A team of international experts has released a summary of their latest findings, indicating that a large number of prisoners held in makeshift detention centers in Russian-occupied southern Ukraine were subjected to torture and sexual violations. The Mobile Justice Team, established by the international humanitarian law firm Global Rights Compliance, has been working alongside Ukrainian war crimes prosecutors in the Kherson region since it was reclaimed from Russian control in November, following more than eight months of occupation.
According to the report, Ukrainian authorities are currently reviewing over 97,000 reports of war crimes and have filed charges against 220 suspects in domestic courts. The most significant perpetrators may face trial at the International Criminal Court (ICC) in The Hague, with the ICC having already sought the arrest of Russian President Vladimir Putin.
The Kremlin has consistently denied allegations of war crimes committed by Russian forces in Ukraine, maintaining that the actions were part of a "special military operation" aimed at "de-Nazifying" the country and protecting Russia. However, the latest report by the Mobile Justice Team, funded by Britain, the European Union, and the United States, sheds light on the harrowing experiences of victims in the Kherson region.

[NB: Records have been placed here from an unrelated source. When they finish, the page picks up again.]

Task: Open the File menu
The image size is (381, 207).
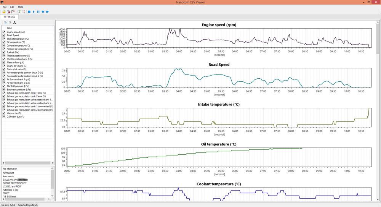Action: coord(5,7)
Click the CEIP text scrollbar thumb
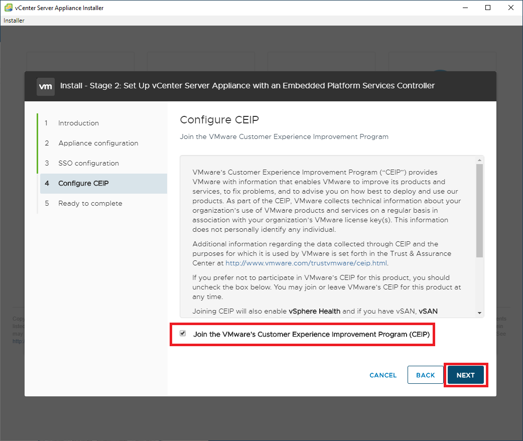Screen dimensions: 523x441 pyautogui.click(x=480, y=211)
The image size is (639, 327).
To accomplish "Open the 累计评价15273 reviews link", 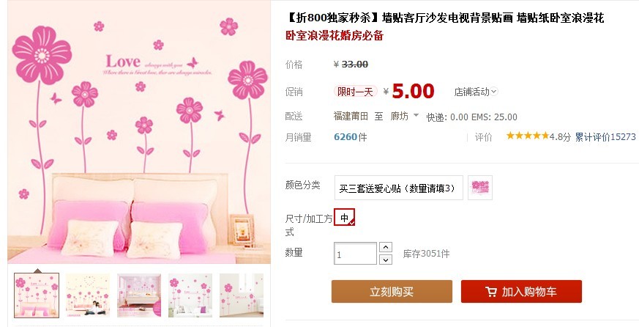I will pyautogui.click(x=605, y=137).
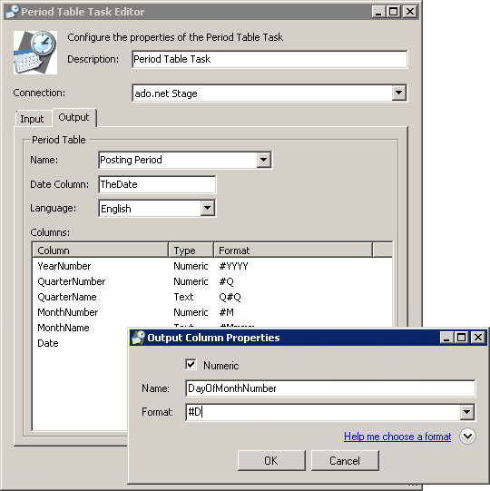Click the Period Table Task Editor title icon
490x491 pixels.
(x=13, y=12)
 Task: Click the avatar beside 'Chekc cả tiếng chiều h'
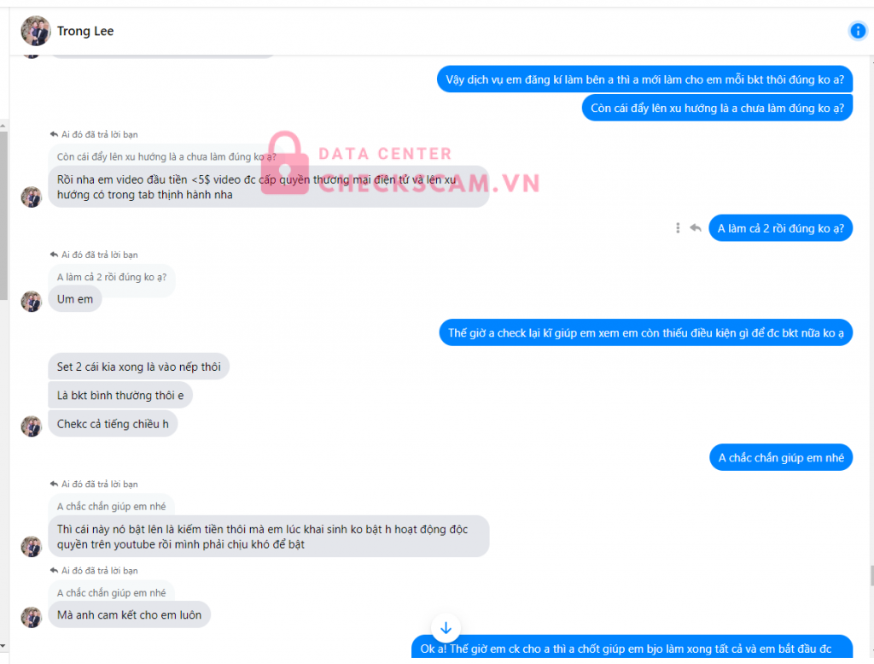tap(32, 426)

The report analyzed 320 cases and witness accounts at 35 locations in the region, revealing shocking details. "43% of the victims' accounts explicitly mentioned practices of torture in the detention centers, with sexual violence being cited as a common tactic imposed on them by Russian guards," the statement said.
The Russian Defense Ministry has not yet responded to the request for comment on the report's findings. In January, Reuters had reported on the scale of alleged torture in Kherson, with Ukrainian authorities disclosing that around 200 people had been illegally held. Survivors had recounted tactics like electric shocks and suffocation. At that time, the Kremlin and Russia's defense ministry had not responded to questions from Reuters regarding these allegations.

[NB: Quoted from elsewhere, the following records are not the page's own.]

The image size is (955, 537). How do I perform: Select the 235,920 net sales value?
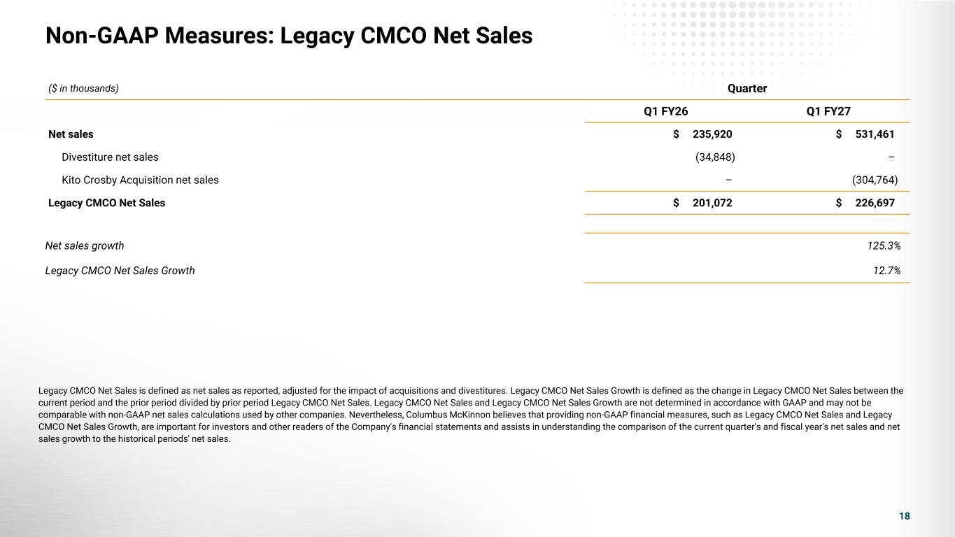click(712, 134)
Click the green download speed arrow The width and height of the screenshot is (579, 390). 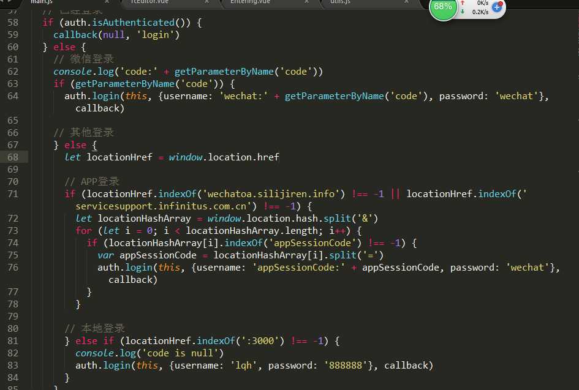(462, 12)
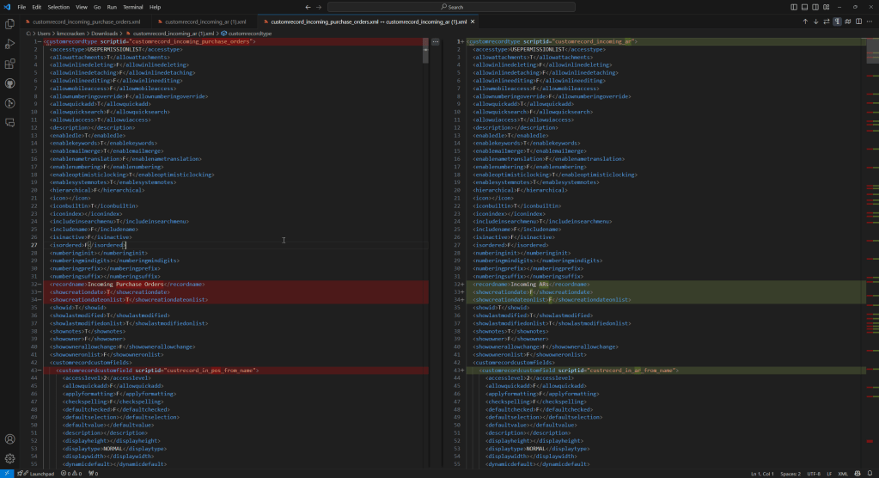This screenshot has height=478, width=879.
Task: Open the Terminal menu
Action: tap(132, 6)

Anna Mykytenko, senior legal adviser at Global Rights Compliance, expressed that the true scale of Russia's war crimes remains unknown, but the psychological consequences of these cruel acts on the Ukrainian people will undoubtedly be long-lasting.
The report also revealed that at least 36 victims interviewed by prosecutors mentioned the use of electrocution during interrogations, particularly genital electrocution, as well as threats of genital mutilation. Some victims were forced to witness the rape of fellow detainees.
The report further noted that detainees most likely to undergo torture included military personnel, law enforcement officers, volunteers, activists, community leaders, medical workers, and teachers. The torture techniques most commonly used were suffocation, waterboarding, severe beatings, and threats of rape.